- [AUFGABEN]
A - Beantworten Sie zum Text über den Fastenhirtenbrief diese Fragen:
(i) Wie viele Linien werden im Fastenhirtenbrief vorgeschlagen?
(ii) Womit wird die Kirche anstelle einer festen Burg verglichen?
(iii) Wie heißt der zweite Punkt?
B - Schreiben Sie aus dem Text über den Fastenhirtenbrief die Passage ab, die mit „Der zweite Punkt“ anfängt und bis einschließlich „Das ist Partizipation.“ reicht.
======== AUSGANGSTEXT ========
Was heißt das konkret?
Ich schlage in meinem Fastenhirtenbrief vier Linien vor, Motive, die uns bei der Arbeit im Bistum leiten sollen. Der erste Punkt ist, dass wir über alles, was wir tun wollen und tun werden, ein zentrales Leitmotiv stellen wollen. Wir beginnen bei der Bibel. Wir müssen zurück zum ursprünglichen Dokument, zur Ur-Kunde, zur Quelle. Mein Bild ist hier die Kirche nicht als eine feste Burg, sondern eher wie eine Oase, an der es frisches Wasser gibt. Wir wollen wieder zur Oase, zum frischen Wasser, um, wie es in der Bibel heißt, die Ströme lebendigen Lebens fließen zu lassen.
Der zweite Punkt heißt „partizipativ“. Aus meiner Sicht ist die Zeit vorbei, dass die Entscheidungen von oben nach unten fallen. Wir brauchen einen Schulterschluss – nicht mehr gegenüber, sondern zusammen, Seite an Seite. Wir müssen schon von Anfang an gemeinsam schauen, wie wir den Prozess gestalten wollen, welche Schwerpunkte wir setzen, um uns dann gemeinsam auf den Weg zu machen. Manchmal versteht man gemeinsam so, dass einer die Entscheidung trifft, die Ziele festsetzt und sich dann Leute holt und sagt, wir machen uns gemeinsam auf den Weg. Nein, ich möchte von Anfang an die Menschen im Bistum in das Gespräch, in die Analyse, in die Auswertung, in den Prozess einbinden, auch in die Entscheidungsfindung und natürlich in die Umsetzung. Das ist Partizipation.
======== EXTRAHIERTE DATEN ========
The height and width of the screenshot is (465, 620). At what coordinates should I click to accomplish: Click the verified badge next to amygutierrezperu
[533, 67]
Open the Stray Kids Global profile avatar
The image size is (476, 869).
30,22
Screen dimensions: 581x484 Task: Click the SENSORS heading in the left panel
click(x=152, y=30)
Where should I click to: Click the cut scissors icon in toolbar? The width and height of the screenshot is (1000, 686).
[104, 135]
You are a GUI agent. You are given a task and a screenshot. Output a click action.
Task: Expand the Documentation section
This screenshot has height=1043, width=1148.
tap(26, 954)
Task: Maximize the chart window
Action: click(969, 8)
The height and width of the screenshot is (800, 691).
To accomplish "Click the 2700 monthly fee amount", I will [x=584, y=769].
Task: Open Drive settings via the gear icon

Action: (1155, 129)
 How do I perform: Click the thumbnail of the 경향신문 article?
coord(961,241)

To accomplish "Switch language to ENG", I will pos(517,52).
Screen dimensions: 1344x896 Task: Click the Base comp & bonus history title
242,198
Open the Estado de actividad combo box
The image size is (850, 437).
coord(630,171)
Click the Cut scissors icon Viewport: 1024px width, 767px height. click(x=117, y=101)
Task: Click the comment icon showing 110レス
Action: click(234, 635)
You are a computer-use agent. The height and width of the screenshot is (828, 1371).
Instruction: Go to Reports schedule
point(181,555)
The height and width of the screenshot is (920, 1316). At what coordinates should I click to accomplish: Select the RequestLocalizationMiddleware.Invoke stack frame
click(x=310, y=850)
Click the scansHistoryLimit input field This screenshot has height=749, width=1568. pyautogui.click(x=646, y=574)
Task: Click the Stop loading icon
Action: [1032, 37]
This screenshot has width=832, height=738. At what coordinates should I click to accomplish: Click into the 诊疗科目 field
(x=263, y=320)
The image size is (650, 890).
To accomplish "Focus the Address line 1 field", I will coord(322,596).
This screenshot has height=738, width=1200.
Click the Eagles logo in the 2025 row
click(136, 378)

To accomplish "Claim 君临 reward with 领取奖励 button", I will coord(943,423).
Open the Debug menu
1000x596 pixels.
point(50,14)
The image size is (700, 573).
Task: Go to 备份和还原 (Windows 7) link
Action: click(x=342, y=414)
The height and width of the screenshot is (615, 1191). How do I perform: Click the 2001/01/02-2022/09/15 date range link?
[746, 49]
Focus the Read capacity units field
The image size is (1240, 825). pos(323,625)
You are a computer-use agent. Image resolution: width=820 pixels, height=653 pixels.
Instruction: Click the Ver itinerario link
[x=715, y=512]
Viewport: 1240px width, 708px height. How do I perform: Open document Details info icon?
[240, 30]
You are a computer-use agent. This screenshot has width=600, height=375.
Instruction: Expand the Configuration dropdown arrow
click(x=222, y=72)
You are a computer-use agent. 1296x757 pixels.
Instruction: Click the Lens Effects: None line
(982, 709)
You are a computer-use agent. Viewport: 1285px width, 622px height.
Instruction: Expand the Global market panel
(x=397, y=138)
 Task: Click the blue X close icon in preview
========
- [LÖSUNGEN]
A -
(i) Vier Linien
(ii) Mit einer Oase, an der es frisches Wasser gibt
(iii) „partizipativ“

B -
Der zweite Punkt heißt „partizipativ“. Aus meiner Sicht ist die Zeit vorbei, dass die Entscheidungen von oben nach unten fallen. Wir brauchen einen Schulterschluss – nicht mehr gegenüber, sondern zusammen, Seite an Seite. Wir müssen schon von Anfang an gemeinsam schauen, wie wir den Prozess gestalten wollen, welche Schwerpunkte wir setzen, um uns dann gemeinsam auf den Weg zu machen. Manchmal versteht man gemeinsam so, dass einer die Entscheidung trifft, die Ziele festsetzt und sich dann Leute holt und sagt, wir machen uns gemeinsam auf den Weg. Nein, ich möchte von Anfang an die Menschen im Bistum in das Gespräch, in die Analyse, in die Auswertung, in den Prozess einbinden, auch in die Entscheidungsfindung und natürlich in die Umsetzung. Das ist Partizipation.